In the setting of clipping PComA aneurysms, respect for surgical rules is of paramount importance to perform an efficacious and safe procedure and ensure the best aneurysm exclusion and preservation of neurovascular structures 1).
Because endovascular therapy alters the surgical population, neurosurgeons should recalibrate their expectations with this once straightforward aneurysm. The current mix of PCoA aneurysms requires advanced techniques including clinoidectomy, AChA microdissection, complex clipping, and facility with intraoperative rupture. Microsurgery is recommended for recurrent aneurysms after coiling, complex branches, aneurysms causing oculomotor nerve palsy, multiple aneurysms, and patients with hematomas 2).
Because fetal posterior communicating artery are the primary supply to the posterior cerebral artery (PCA), care must be taken not to compromise flow to this artery during clipping or coiling of posterior communicating artery aneurysms (PCOM). The incidence of the fetal PCOM variant is 4-29% of patients and bilateral fetal PCOM variants occur in 1-9% of patients.
Posterior communicating artery aneurysms with an elongated fundus, true posterior communicating artery aneurysms, and aneurysms associated with a fetal posterior communicating artery may have better outcome with surgical clipping in terms of completeness of occlusion and preservation of the posterior communicating artery. However, as endovascular technology improves, endovascular treatment of posterior communicating artery aneurysms may become equivalent or preferable in the near future 3).

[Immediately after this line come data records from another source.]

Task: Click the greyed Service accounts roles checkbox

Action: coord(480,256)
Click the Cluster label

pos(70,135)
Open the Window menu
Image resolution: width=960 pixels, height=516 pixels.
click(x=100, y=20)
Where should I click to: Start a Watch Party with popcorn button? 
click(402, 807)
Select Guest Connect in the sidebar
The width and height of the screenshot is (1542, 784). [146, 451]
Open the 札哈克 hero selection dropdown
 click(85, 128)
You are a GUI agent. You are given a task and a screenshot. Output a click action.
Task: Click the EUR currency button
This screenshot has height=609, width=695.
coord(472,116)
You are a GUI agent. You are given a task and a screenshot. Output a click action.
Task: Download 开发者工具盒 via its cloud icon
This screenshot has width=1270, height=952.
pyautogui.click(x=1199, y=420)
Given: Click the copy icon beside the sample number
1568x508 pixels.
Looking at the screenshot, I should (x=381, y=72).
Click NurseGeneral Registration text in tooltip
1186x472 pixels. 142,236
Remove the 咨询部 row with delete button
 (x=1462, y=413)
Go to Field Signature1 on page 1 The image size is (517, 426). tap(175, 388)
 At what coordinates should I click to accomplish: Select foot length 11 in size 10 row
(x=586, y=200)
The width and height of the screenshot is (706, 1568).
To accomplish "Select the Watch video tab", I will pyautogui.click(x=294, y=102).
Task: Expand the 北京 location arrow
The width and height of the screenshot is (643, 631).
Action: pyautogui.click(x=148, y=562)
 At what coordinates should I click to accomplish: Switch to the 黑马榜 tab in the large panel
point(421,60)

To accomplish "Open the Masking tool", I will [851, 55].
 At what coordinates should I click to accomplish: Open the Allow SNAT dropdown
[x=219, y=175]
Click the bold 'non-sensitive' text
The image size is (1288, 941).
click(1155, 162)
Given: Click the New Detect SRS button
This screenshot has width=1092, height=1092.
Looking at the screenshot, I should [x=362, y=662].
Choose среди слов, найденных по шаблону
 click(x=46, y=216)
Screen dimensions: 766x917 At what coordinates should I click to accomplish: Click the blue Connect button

Surgical clipping of PCoA aneurysms causing third nerve palsy achieves better ONP recovery than endovascular coiling. This result could be particularly true in the case of ruptured aneurysms. In view of the purely observational data, statements about this effect should be made with great caution. A randomized trial would address the therapeutic dilemma involved better, but pending the results of such a trial, Gaberel et al. recommend treating PCoA artery aneurysms causing ONP with surgery 4).
Posterior communicating artery aneurysms can be one of the easiest or one of the most difficult intracranial aneurysms to treat surgically.
The Posterior communicating artery is one of the first branches visualized during dissection of the carotid cistern and the dome of the aneurysm is typically directed away from approach trajectory. Wide dissection of the sylvian fissure is typically not necessary for successful clipping of these aneurysms. In fact, retraction of the temporal lobe is often avoided (particularly when the fundus points laterally) until the surgeon partially exposes the neck of the aneurysm. Anterior clinoidectomy is rarely required for clipping of PCOM aneurysms. 5).
Anterior clinoidectomy, temporary clipping, adenosine-induced cardiac arrest, and intraoperative angiography are useful adjuncts during surgical clipping of these aneurysms.